It will also consider regulations to address those risks, which could lead to internet-connected Chinese cars and trucks, including electric vehicles, being prevented from entering the US auto market.

A BYD Seal U electric car.

A BYD Seal U electric car.Credit: AP

In recent years, China has drastically scaled up its production of electric vehicles. Last year, BYD – the Chinese company backed by US investment billionaire Warren Buffett – passed Elon Musk’s Tesla as the world’s top-selling electric carmaker.

The company now has assembly lines across the globe – including Brazil, Thailand, and Hungary – and is also rapidly expanding exports to Europe.

The Biden administration has been trying to reduce the US auto industry’s reliance on China, including by using tax credits to encourage a shift away from Chinese suppliers and to boost local electric vehicle sales.

The president’s latest actions emerged after conversations with Detroit car manufacturers and union officials from the United Automobile Workers, whom the president joined on a picket line last year while the group was on strike.

Joe Biden stands with striking car workers.

Joe Biden stands with striking car workers.Credit: AP

During those discussions, Biden was warned about the restrictions the US car sector faced selling vehicles and software in China.

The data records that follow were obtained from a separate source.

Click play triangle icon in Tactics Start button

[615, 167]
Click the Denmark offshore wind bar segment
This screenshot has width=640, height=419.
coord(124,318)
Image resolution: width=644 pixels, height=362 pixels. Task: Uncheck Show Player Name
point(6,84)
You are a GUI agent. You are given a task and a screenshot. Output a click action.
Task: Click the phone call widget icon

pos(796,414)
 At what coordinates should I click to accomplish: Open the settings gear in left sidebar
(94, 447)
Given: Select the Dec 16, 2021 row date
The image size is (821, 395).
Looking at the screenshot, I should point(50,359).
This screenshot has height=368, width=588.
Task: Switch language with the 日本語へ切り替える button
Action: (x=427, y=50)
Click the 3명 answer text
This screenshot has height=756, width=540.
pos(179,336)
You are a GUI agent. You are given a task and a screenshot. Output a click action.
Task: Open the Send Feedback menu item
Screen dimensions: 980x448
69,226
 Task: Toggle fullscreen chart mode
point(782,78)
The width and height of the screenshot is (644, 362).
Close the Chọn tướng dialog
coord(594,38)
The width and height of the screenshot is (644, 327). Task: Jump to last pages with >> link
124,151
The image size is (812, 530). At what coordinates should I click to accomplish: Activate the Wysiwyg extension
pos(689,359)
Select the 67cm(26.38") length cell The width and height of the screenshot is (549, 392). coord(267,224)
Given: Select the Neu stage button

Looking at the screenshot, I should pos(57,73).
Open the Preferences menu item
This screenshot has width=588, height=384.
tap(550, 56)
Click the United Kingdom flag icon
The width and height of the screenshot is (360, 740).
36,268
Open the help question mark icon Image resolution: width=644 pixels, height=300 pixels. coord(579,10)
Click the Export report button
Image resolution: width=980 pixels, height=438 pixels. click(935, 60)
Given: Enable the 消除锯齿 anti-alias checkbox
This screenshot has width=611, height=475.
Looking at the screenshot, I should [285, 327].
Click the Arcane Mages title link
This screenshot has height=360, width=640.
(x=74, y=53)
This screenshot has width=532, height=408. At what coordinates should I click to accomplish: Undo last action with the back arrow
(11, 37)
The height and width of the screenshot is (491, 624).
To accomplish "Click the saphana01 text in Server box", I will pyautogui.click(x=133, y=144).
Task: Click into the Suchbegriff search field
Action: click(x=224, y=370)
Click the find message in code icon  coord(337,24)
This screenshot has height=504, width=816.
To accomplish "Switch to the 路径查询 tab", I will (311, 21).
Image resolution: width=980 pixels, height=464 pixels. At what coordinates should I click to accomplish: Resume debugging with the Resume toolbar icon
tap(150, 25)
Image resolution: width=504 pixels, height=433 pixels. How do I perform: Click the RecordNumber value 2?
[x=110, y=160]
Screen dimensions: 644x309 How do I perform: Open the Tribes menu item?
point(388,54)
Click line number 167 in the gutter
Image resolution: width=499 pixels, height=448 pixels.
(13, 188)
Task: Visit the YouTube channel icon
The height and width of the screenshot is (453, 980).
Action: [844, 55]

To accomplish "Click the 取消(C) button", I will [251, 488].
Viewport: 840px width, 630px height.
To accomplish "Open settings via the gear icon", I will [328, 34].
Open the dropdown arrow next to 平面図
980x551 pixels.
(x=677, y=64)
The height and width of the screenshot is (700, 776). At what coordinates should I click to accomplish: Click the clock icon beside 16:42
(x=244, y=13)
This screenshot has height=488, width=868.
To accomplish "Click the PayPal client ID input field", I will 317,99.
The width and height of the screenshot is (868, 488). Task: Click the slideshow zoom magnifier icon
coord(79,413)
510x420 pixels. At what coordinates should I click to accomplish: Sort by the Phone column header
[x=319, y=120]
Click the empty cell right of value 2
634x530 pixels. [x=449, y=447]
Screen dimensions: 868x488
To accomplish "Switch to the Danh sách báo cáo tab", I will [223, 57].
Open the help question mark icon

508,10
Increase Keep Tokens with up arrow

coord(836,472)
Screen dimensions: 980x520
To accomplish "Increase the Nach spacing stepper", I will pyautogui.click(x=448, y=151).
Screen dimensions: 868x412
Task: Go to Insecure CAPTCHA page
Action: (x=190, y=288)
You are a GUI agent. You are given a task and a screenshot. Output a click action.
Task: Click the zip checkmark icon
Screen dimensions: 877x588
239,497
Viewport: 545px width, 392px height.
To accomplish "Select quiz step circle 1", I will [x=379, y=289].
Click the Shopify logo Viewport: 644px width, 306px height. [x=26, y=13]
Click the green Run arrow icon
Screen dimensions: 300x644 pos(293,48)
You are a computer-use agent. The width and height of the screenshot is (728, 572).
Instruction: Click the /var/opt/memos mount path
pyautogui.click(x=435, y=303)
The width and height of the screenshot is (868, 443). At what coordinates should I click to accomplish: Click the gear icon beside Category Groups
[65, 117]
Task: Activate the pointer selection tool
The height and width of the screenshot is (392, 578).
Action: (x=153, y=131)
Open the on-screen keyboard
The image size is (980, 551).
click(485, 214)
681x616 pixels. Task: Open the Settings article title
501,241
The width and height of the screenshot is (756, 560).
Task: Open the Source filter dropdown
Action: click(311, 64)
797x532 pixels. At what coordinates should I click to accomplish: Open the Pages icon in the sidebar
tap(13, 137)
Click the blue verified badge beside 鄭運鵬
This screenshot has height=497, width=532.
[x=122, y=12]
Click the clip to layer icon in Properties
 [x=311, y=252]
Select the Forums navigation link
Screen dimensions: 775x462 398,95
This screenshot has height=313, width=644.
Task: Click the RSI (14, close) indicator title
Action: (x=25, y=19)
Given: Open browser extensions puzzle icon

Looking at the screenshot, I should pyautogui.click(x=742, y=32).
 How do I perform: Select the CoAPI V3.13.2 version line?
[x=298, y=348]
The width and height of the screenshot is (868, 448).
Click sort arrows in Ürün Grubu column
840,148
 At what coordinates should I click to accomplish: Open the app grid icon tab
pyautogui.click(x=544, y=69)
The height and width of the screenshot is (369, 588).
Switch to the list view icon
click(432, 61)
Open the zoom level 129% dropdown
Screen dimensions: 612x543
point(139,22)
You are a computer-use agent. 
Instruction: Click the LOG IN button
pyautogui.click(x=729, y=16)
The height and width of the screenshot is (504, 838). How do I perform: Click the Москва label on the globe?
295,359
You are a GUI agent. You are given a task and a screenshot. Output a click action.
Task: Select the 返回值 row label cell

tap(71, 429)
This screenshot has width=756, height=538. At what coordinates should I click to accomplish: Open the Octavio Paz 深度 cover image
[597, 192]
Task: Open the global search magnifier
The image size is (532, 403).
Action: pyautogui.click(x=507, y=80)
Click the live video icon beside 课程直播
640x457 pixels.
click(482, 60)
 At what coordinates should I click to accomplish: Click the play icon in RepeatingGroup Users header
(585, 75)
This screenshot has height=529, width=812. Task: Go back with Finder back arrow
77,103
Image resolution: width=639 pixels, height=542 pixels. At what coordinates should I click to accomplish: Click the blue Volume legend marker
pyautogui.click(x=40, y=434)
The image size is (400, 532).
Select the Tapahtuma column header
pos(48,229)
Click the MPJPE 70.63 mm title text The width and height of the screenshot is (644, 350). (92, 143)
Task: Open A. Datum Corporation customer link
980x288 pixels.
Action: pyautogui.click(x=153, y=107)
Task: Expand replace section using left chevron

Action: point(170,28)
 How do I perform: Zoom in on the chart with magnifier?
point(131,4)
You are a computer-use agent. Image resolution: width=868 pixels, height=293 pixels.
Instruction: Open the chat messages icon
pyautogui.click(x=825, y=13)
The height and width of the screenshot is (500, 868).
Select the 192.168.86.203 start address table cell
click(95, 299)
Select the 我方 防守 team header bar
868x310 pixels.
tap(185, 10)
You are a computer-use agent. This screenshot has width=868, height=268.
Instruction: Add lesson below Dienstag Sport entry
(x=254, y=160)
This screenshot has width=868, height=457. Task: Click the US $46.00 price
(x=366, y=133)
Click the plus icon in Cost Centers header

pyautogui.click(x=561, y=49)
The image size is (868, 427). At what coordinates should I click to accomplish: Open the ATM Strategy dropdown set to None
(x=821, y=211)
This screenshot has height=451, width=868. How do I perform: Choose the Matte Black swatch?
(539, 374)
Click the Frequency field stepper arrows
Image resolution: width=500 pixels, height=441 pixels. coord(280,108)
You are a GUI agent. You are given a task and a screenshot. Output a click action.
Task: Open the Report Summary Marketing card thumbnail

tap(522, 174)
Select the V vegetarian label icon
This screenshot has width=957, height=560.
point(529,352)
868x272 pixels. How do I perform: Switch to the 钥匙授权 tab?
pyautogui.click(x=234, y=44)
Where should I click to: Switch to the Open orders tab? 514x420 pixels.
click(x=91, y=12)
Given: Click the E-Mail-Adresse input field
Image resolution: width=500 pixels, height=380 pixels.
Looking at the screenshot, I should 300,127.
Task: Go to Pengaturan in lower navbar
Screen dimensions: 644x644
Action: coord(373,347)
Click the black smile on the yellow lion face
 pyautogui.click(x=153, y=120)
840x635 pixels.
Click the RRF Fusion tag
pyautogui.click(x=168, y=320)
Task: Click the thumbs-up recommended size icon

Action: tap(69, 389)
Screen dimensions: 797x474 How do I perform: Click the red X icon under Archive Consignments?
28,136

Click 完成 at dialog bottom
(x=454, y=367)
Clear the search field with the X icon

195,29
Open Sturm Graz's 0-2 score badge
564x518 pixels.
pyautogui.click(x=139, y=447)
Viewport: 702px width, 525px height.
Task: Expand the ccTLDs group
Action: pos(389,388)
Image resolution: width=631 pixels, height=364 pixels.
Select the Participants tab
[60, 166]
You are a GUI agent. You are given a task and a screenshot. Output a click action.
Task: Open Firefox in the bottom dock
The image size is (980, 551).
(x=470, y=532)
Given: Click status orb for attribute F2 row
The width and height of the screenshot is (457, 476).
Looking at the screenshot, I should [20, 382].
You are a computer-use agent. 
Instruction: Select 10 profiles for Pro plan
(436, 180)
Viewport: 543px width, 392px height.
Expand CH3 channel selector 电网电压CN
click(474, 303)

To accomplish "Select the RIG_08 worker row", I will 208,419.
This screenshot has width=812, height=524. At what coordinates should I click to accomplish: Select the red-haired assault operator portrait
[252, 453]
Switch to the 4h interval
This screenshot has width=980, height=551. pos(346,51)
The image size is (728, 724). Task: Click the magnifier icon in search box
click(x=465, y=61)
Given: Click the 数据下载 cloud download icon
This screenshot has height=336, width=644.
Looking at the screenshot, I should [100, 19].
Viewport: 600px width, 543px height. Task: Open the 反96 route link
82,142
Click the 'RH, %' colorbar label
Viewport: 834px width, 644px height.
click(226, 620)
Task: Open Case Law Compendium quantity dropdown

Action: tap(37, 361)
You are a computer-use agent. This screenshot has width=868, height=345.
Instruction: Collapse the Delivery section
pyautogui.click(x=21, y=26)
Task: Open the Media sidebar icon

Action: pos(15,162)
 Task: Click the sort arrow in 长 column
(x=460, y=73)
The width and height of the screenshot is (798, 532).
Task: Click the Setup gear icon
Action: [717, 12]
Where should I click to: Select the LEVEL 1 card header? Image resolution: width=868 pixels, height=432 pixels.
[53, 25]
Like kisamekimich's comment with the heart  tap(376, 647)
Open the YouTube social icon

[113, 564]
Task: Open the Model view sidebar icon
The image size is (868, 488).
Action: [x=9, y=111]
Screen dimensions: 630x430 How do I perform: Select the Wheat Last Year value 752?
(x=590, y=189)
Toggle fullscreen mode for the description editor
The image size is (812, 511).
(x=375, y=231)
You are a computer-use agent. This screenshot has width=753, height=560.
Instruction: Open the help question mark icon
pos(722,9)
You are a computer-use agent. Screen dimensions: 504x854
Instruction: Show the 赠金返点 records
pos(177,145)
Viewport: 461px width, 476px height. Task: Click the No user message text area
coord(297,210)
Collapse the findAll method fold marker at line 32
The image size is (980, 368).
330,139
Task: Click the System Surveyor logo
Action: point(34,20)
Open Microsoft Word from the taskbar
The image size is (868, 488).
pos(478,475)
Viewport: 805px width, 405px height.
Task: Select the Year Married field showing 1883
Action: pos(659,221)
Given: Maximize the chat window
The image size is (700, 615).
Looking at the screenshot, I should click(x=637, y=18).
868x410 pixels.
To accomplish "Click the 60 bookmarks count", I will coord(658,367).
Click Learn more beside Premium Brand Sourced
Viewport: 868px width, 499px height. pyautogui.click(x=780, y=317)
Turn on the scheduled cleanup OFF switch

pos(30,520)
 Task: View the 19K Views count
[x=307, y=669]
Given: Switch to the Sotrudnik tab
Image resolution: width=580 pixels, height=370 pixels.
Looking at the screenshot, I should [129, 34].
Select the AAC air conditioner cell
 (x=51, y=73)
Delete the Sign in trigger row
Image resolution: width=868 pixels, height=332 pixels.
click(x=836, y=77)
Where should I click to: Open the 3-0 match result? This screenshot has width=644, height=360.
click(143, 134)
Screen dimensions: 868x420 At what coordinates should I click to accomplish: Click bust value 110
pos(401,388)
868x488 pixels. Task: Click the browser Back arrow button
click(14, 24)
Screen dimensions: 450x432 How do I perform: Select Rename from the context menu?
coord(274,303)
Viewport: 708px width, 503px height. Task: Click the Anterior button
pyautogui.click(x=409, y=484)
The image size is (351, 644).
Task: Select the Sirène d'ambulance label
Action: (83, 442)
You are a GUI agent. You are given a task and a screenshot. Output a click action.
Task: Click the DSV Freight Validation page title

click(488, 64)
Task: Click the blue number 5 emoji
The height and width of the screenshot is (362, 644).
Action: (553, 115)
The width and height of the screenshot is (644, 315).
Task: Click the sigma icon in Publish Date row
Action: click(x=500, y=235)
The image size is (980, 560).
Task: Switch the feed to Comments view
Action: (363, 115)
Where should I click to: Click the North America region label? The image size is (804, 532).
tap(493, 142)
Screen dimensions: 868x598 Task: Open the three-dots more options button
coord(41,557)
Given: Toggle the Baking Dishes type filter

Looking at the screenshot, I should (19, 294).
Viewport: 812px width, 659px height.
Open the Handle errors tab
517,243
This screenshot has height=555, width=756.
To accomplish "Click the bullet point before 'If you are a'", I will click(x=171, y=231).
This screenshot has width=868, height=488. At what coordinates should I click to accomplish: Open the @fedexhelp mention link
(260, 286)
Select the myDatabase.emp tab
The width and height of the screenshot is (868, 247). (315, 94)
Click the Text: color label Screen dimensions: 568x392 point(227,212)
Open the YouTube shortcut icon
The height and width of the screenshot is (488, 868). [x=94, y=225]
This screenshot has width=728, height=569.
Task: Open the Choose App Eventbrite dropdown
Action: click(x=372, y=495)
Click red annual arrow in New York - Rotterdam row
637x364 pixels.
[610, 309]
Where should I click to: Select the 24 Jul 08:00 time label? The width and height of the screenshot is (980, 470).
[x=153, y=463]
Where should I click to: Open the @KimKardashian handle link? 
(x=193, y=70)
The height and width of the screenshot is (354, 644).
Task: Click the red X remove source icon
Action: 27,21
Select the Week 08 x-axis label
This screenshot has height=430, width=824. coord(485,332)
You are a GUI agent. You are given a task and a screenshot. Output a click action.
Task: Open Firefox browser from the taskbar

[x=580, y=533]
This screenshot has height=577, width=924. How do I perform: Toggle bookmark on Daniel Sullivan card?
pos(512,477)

“China imposes restrictions on American autos and other foreign autos operating in China,” he said today. “Why should connected vehicles from China be allowed to operate in our country without safeguards?”

Biden’s latest push to safeguard local carmakers and drivers came after the administration announced last week it would invest more than $US20 billion ($30 billion) in maritime security amid concerns that China-built cranes with advanced software were posing a major risk on US ports.

Senior administration officials cited data suggesting that 80 per cent of the cranes moving trade at US ports are made in China and use Chinese software, leading to concerns that they could be used to spy.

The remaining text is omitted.